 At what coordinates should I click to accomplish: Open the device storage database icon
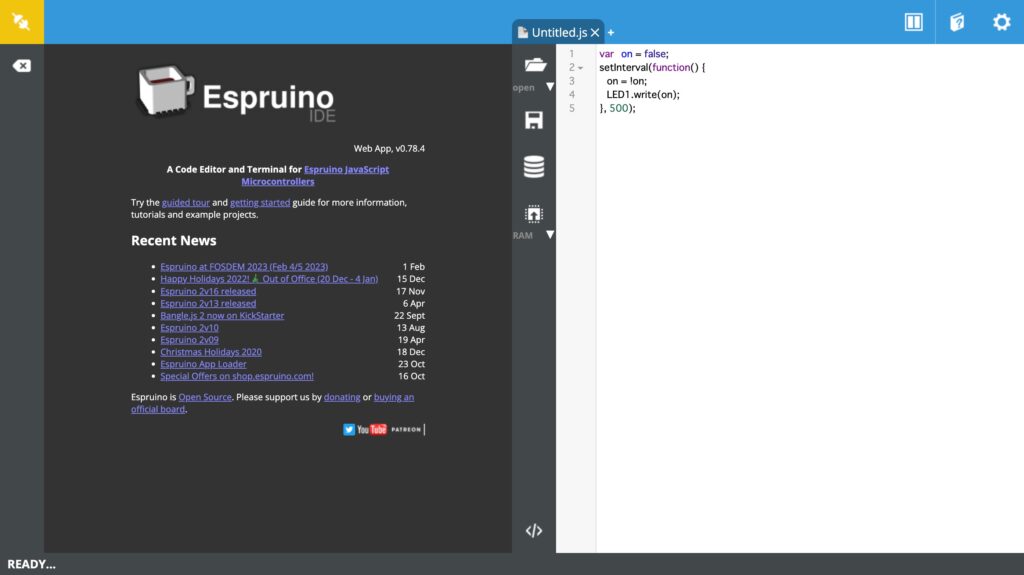coord(534,167)
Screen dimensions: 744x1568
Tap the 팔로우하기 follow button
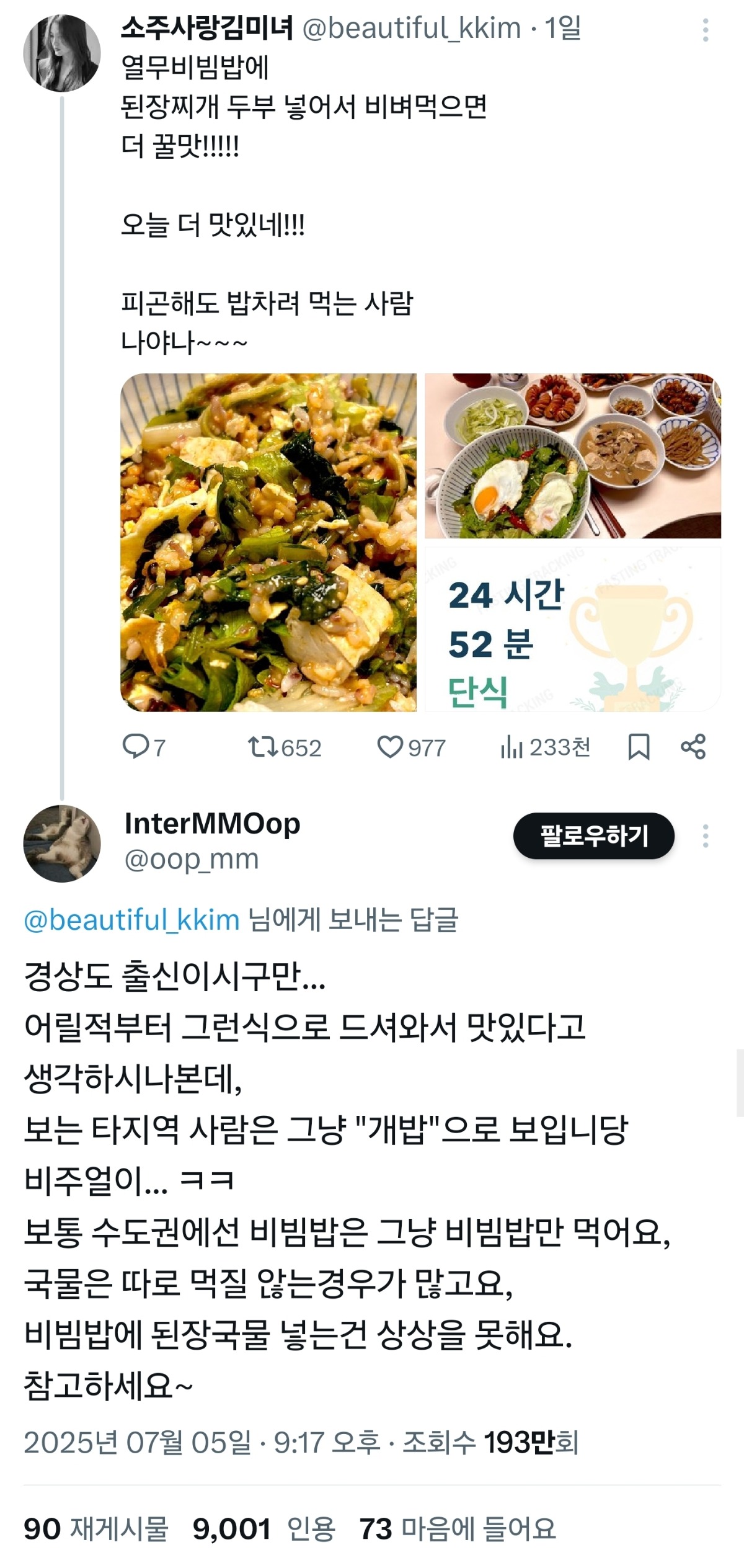(x=594, y=835)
------------------------------------------------
*EXERCISE REQUIREMENTS*:
Copy the lines exactly. Start at the line with "Screen dimensions: 744x1568", end at the last line above, include both, and omit all pictures.

*ANSWER SPACE*:
Screen dimensions: 744x1568
Tap the 팔로우하기 follow button
(x=594, y=835)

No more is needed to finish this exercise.